_Exercise_.
Output exactly, and only, the stretch of lines beginning at the line with "This screenshot has height=2000, width=924." and ending at the last line of the listing below. Drop the pictures.

_The data_.
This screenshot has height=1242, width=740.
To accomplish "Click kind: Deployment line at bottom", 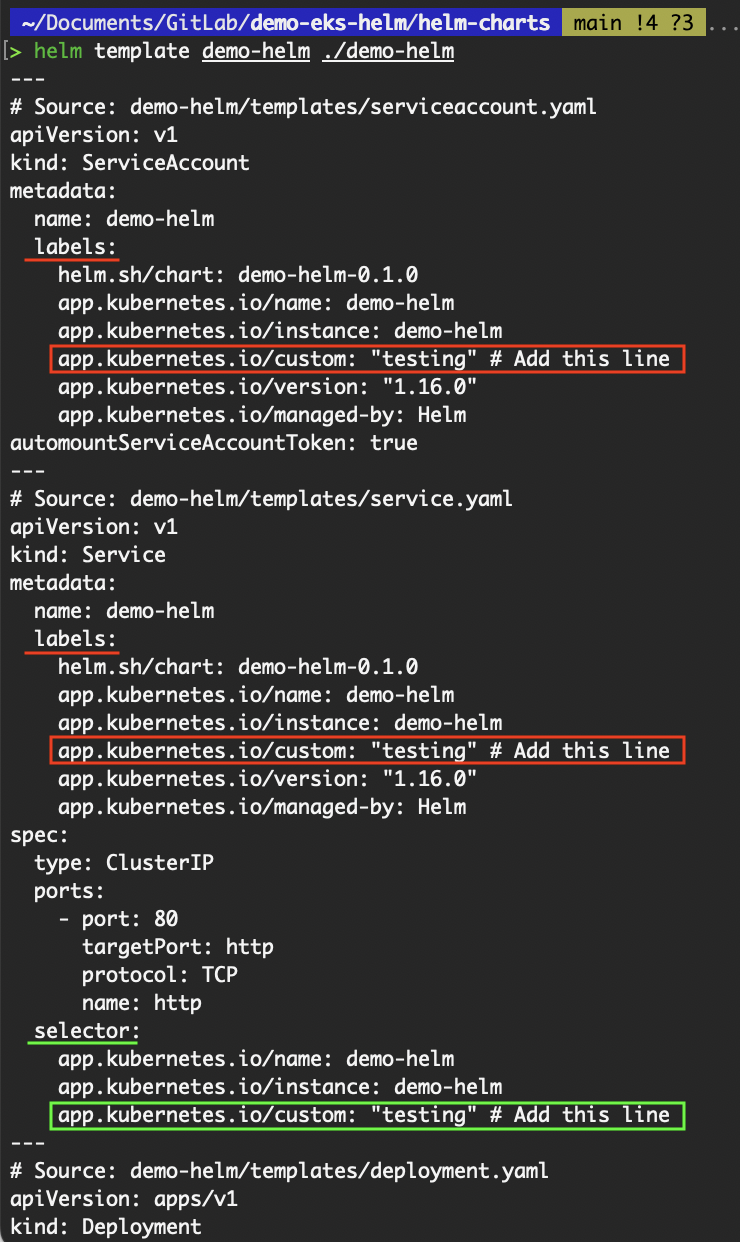I will click(x=106, y=1226).
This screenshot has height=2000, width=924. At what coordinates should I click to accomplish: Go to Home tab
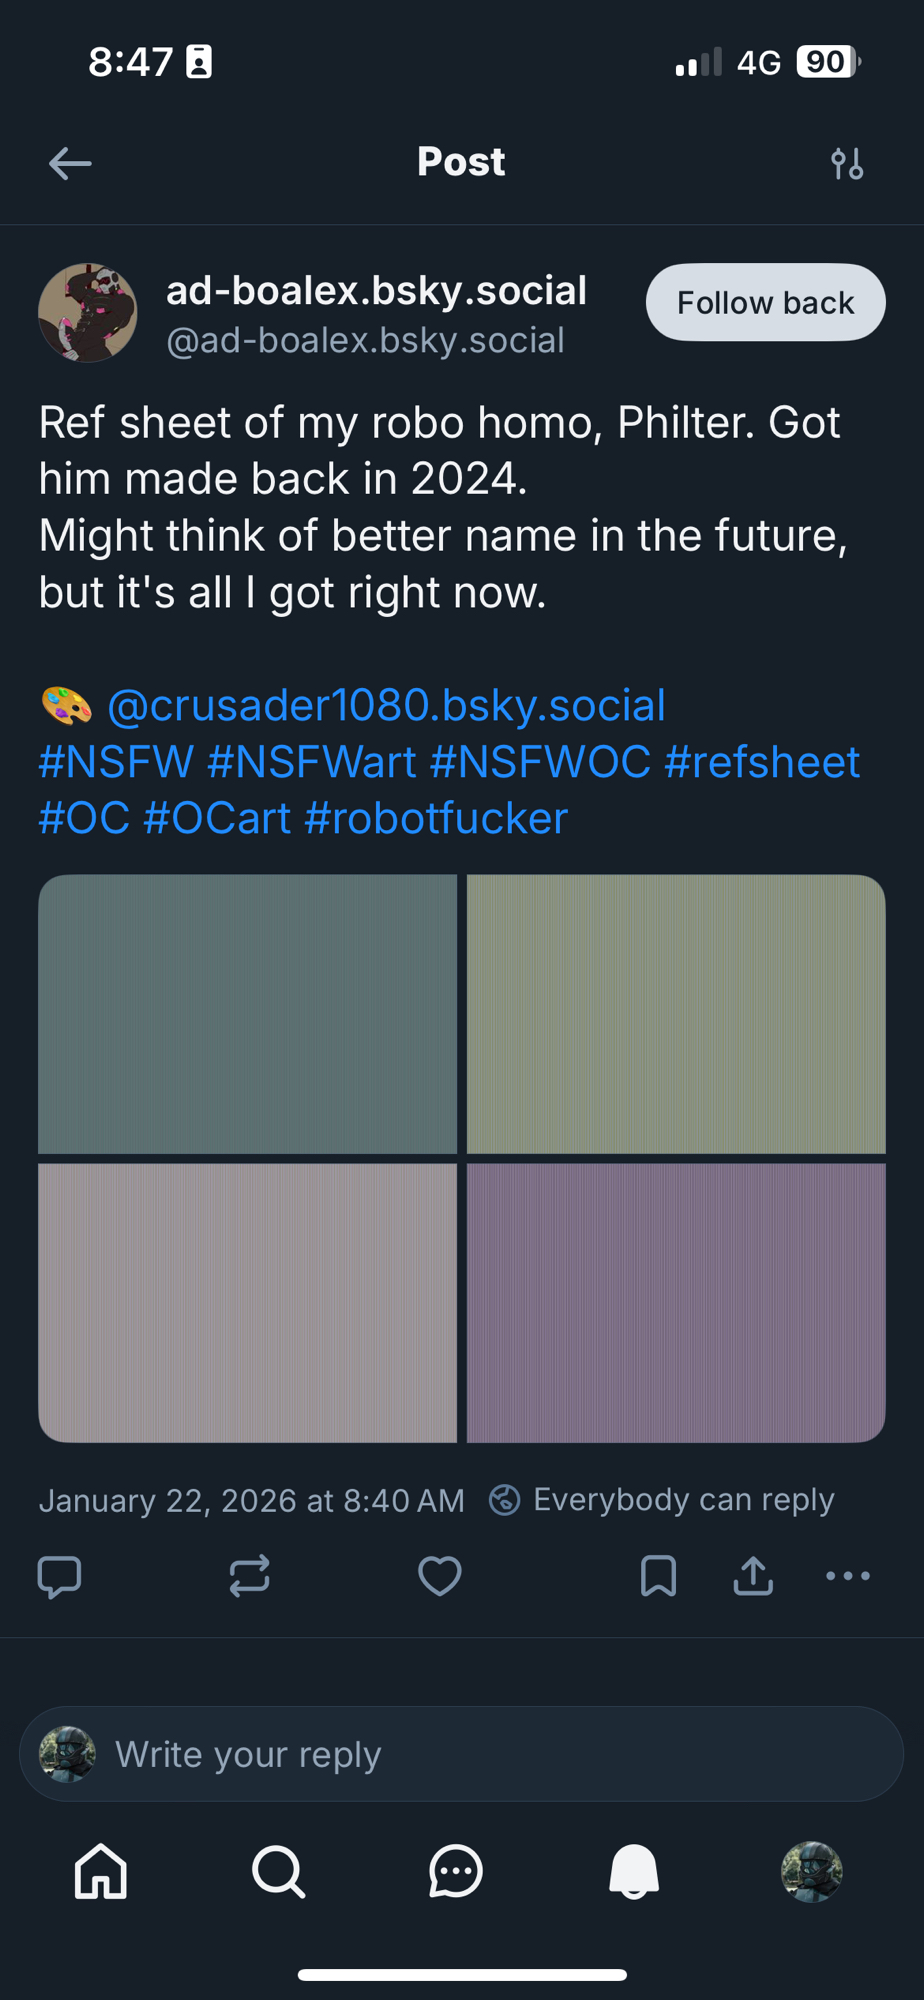[x=101, y=1871]
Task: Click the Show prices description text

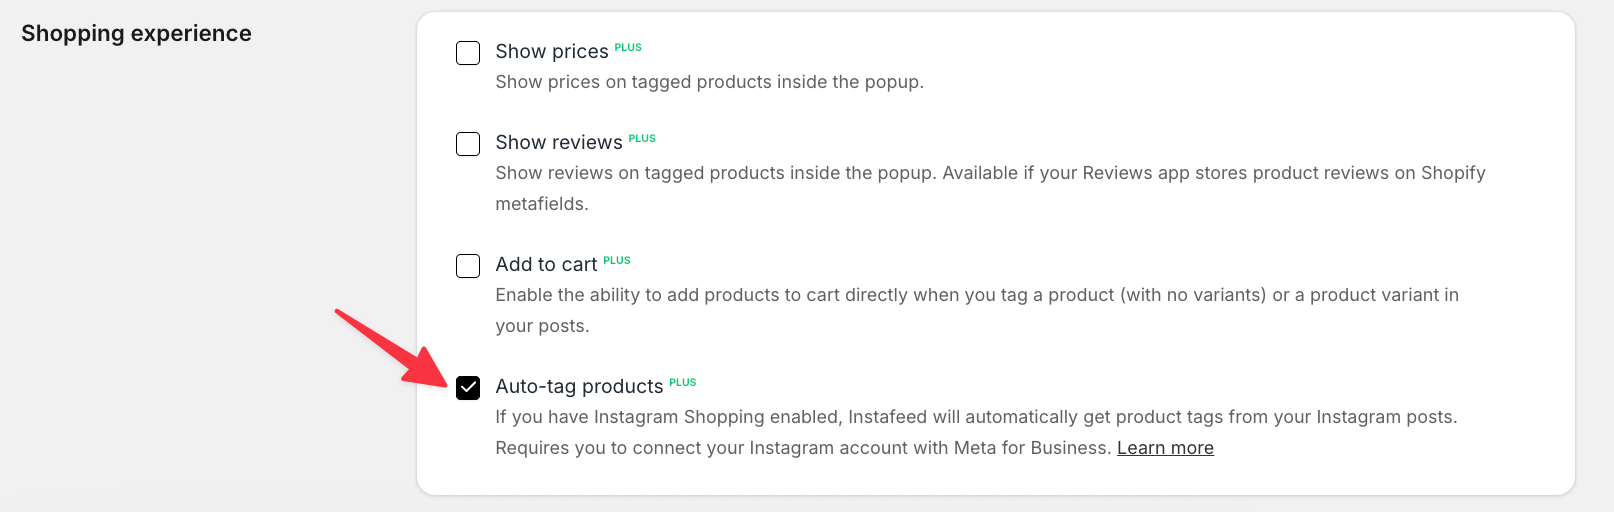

_Expected output_.
This screenshot has height=2000, width=924. At what coordinates should I click to accomplish: Go to Home tab
[x=101, y=1871]
Task: Click the Show prices description text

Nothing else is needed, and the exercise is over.